(Target pointing data)
----------------

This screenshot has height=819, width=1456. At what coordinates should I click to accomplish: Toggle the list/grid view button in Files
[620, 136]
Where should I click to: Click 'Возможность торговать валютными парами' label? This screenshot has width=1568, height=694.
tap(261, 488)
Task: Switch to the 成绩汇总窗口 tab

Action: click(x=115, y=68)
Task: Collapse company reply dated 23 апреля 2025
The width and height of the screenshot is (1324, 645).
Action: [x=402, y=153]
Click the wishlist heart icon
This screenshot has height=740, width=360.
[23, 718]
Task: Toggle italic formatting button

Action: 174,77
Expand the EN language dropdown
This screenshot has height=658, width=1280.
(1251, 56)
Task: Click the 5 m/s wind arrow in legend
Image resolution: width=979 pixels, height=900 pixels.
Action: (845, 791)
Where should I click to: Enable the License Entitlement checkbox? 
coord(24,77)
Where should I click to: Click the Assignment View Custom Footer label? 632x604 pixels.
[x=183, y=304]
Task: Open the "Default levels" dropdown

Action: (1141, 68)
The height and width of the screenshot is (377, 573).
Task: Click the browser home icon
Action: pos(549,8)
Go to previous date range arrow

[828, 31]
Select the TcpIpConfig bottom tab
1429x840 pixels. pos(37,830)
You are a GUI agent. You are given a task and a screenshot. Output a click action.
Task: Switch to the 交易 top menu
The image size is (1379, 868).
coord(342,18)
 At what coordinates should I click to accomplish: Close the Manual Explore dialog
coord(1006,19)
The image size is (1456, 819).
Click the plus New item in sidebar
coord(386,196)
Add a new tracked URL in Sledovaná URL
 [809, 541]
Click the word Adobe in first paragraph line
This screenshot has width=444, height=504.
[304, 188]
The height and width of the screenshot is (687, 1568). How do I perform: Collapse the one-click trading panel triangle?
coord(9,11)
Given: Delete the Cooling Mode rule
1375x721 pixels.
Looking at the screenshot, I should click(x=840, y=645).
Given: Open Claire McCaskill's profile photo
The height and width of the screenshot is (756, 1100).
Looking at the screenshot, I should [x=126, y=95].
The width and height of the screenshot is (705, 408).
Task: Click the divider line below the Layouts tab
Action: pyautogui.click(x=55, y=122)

----------------

Please gather every line of the entries above that contains the string "width".

→ Result for this exercise
This screenshot has height=819, width=1456. At what coordinates should I click to accomplish: Toggle the list/grid view button in Files
Where should I click to: Click 'Возможность торговать валютными парами' label? This screenshot has width=1568, height=694.
The width and height of the screenshot is (1324, 645).
This screenshot has height=740, width=360.
This screenshot has height=658, width=1280.
Image resolution: width=979 pixels, height=900 pixels.
The height and width of the screenshot is (377, 573).
This screenshot has width=444, height=504.
The height and width of the screenshot is (687, 1568). How do I perform: Collapse the one-click trading panel triangle?
The height and width of the screenshot is (756, 1100).
The width and height of the screenshot is (705, 408).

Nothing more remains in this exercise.